A Yuletide-themed horror-comedy with mischievous bite, 1984's Gremlins endures as a perennial holiday staple for good reason. In the early 1980s, Steven Spielberg stood at the peak of his blockbuster influence - fresh off Jaws, E.T., and a run of major box-office successes - and that creative momentum helped launch Amblin Entertainment. Gremlins, one of the company's earliest productions, fuses Spielberg's flair for childlike wonder with pulpy B-movie creature chaos. Released on the same weekend as Ghostbusters, it quickly became a cultural event, drawing in families with the promise of a spirited Christmas adventure...and then gleefully stretching the limits of what a PG-rated film can contain. Imperfect as it is, Gremlins remains a tense, high-energy blast of holiday anarchy that audiences continue to revisit every December.
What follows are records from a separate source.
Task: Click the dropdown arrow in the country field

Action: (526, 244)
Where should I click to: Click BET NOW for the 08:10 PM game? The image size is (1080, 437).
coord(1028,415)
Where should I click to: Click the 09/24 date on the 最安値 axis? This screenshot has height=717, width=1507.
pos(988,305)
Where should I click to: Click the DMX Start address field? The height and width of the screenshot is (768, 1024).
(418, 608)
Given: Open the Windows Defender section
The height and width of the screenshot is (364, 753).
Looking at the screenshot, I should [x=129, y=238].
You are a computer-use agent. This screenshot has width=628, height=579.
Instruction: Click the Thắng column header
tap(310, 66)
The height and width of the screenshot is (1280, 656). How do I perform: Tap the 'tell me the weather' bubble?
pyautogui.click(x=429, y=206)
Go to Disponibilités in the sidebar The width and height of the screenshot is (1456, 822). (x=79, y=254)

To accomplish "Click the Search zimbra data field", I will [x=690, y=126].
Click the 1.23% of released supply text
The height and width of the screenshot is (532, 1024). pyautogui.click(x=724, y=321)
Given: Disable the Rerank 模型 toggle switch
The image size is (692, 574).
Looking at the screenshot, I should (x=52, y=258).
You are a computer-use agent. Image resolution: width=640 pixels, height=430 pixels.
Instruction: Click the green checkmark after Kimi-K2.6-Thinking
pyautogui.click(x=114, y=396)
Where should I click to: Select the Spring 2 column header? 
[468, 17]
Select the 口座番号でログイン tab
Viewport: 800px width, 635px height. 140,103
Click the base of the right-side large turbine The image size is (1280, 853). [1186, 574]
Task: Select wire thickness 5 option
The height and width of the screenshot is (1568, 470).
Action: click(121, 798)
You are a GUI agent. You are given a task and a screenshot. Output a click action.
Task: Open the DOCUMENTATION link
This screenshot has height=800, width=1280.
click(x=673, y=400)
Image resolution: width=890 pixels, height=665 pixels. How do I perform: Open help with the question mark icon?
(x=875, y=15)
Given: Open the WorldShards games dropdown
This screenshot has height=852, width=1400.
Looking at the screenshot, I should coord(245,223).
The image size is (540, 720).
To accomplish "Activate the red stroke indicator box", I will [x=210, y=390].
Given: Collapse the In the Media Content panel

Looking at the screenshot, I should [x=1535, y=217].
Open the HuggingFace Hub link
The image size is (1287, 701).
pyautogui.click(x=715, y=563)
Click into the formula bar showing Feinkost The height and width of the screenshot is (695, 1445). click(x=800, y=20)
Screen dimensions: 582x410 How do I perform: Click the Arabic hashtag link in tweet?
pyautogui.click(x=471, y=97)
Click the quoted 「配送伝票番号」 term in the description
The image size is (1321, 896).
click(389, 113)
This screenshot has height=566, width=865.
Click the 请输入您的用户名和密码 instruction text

In Chinatown, hapless inventor Randall Peltzer (Hoyt Axton) stumbles into an antique shop and buys a furry, mysterious creature called a mogwai as a Christmas gift for his son, Billy (Zach Galligan). The purchase comes with three non-negotiable rules: keep it dry, shield it from sunlight, and never, under any circumstances, feed it after midnight. Billy adores the mogwai, whom he names Gizmo, but the rules inevitably snap under pressure. Spilled water triggers the spawning of several more mogwai, and a forbidden late-night snack mutates Gizmo's offspring into vicious green gremlins. On Christmas Eve, the creatures overrun the town, forcing Billy, his girlfriend Kate (Phoebe Cates), and Gizmo to fight back before the chaos spirals out of control.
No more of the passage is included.